▶ **Given information**:
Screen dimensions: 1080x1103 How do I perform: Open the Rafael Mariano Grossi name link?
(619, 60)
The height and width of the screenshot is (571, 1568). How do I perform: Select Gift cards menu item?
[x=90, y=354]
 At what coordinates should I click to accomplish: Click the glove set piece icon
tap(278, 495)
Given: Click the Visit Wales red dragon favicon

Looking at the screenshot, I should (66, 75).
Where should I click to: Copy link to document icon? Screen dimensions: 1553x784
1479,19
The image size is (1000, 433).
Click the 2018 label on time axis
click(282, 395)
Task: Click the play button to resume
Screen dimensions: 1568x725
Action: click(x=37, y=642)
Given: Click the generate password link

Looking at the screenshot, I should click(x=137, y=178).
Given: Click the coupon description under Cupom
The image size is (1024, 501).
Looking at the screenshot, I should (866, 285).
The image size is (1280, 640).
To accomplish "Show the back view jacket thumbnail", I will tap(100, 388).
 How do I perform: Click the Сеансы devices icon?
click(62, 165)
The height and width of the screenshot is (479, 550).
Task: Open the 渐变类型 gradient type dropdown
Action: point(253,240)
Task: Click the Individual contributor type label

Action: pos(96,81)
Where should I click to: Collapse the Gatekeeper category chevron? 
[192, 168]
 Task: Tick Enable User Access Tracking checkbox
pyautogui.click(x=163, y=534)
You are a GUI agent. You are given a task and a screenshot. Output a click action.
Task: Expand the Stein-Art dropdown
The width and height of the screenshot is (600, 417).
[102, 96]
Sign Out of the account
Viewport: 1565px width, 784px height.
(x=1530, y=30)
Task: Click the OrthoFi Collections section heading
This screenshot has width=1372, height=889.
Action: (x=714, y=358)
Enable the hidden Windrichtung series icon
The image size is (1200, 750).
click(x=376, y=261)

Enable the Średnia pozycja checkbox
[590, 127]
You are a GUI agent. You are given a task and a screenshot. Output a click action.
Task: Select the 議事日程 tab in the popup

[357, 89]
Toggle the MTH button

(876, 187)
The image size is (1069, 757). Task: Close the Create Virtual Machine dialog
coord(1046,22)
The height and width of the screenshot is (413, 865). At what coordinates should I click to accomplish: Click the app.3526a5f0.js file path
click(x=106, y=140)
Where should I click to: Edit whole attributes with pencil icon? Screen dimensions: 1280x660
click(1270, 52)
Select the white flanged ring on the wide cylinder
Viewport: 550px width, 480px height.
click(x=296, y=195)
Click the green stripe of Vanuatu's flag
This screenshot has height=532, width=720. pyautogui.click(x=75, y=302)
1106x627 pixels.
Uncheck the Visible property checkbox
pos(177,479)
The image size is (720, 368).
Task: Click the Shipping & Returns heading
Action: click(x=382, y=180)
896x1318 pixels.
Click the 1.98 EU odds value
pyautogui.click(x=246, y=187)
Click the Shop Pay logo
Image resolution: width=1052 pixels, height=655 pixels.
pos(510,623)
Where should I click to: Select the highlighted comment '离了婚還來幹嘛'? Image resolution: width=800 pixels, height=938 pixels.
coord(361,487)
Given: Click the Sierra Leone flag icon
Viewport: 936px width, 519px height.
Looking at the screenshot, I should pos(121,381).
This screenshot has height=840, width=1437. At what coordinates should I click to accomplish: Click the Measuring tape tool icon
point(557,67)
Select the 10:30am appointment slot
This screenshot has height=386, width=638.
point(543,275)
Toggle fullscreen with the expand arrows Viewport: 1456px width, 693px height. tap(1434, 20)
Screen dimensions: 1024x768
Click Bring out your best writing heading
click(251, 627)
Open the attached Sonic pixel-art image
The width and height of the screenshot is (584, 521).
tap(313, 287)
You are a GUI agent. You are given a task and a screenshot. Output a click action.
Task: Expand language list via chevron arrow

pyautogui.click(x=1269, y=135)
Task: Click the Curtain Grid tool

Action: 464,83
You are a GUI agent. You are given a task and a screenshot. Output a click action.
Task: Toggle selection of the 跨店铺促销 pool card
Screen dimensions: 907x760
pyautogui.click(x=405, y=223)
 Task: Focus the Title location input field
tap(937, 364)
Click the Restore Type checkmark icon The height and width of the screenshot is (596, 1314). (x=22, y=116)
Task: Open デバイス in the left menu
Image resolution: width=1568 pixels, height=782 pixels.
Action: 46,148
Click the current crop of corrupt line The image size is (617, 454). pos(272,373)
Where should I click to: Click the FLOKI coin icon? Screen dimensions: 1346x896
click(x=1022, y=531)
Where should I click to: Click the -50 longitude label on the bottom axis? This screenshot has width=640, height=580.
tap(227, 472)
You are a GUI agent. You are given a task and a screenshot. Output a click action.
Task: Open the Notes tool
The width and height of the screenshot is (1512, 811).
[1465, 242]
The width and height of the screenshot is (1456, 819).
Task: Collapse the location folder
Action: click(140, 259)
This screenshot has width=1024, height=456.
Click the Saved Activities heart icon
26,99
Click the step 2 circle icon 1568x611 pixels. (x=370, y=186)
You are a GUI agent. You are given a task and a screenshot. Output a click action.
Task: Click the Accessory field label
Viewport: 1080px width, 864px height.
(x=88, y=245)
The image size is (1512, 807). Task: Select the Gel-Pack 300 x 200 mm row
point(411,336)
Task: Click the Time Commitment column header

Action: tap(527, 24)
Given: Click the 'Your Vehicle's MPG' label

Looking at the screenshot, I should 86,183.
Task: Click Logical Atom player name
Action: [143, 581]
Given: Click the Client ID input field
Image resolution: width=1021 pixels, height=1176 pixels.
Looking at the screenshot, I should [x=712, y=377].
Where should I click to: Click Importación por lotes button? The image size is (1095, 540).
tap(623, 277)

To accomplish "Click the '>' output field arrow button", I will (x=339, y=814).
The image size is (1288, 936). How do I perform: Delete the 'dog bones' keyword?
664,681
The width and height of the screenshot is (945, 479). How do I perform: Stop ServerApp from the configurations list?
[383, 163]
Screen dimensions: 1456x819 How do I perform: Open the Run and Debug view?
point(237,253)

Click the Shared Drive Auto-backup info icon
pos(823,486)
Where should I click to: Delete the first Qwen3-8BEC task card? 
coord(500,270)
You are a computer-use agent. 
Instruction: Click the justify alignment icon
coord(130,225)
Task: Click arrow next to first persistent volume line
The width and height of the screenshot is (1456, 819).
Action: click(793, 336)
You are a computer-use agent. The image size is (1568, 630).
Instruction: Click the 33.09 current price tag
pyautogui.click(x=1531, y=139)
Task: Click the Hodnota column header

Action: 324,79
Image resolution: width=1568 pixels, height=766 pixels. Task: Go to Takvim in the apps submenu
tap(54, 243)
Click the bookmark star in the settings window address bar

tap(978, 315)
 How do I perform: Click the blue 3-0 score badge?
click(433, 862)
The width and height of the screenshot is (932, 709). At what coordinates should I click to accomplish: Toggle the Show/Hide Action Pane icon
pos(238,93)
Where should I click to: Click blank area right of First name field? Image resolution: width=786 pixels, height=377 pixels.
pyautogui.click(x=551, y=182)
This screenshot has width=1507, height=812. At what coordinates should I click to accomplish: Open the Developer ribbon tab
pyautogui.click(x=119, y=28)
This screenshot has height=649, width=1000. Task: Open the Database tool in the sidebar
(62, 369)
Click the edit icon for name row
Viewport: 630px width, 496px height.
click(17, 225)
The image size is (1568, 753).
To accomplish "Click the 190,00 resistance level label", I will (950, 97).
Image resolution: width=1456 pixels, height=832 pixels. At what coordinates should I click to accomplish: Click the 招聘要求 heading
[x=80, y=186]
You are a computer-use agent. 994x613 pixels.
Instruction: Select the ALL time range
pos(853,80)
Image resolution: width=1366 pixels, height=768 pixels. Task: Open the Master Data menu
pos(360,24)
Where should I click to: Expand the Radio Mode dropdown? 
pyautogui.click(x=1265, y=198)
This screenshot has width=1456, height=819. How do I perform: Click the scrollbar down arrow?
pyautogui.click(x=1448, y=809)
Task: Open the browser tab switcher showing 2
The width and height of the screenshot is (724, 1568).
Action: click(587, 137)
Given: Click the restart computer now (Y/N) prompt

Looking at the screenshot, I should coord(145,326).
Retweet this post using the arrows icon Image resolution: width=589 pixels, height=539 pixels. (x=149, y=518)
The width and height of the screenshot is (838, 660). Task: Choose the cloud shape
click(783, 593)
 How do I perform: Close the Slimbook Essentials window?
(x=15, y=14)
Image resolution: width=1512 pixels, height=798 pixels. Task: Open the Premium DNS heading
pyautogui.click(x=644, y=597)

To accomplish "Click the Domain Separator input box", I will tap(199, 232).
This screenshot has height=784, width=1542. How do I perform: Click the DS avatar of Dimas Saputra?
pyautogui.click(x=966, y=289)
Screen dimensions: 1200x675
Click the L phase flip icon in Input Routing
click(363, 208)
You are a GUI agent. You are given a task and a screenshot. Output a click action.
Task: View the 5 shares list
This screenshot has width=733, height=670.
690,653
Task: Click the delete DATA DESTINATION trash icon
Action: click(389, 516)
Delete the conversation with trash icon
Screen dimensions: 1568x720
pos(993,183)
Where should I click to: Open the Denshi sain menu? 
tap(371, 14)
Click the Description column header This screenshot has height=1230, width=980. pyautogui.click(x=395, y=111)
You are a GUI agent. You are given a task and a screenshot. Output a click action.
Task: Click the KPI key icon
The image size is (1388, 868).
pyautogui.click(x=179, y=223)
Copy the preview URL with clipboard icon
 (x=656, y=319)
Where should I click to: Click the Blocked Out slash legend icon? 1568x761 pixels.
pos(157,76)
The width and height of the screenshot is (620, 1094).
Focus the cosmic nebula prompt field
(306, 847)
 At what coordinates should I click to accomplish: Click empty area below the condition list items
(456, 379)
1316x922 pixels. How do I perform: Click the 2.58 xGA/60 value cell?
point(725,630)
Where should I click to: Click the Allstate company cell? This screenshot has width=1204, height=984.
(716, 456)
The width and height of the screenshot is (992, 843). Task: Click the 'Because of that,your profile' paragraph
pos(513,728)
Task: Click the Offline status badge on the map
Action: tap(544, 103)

▶ **Task instructions**: Please print the lines of the records from the one containing "The image size is (1288, 936)." up to and including the one containing "Action: click(793, 336)", copying each line without any change.

▶ **The response**:
The image size is (1288, 936). How do I perform: Delete the 'dog bones' keyword?
664,681
The width and height of the screenshot is (945, 479). How do I perform: Stop ServerApp from the configurations list?
[383, 163]
Screen dimensions: 1456x819 How do I perform: Open the Run and Debug view?
point(237,253)

Click the Shared Drive Auto-backup info icon
pos(823,486)
Where should I click to: Delete the first Qwen3-8BEC task card? 
coord(500,270)
You are a computer-use agent. 
Instruction: Click the justify alignment icon
coord(130,225)
Task: Click arrow next to first persistent volume line
The width and height of the screenshot is (1456, 819).
Action: click(793, 336)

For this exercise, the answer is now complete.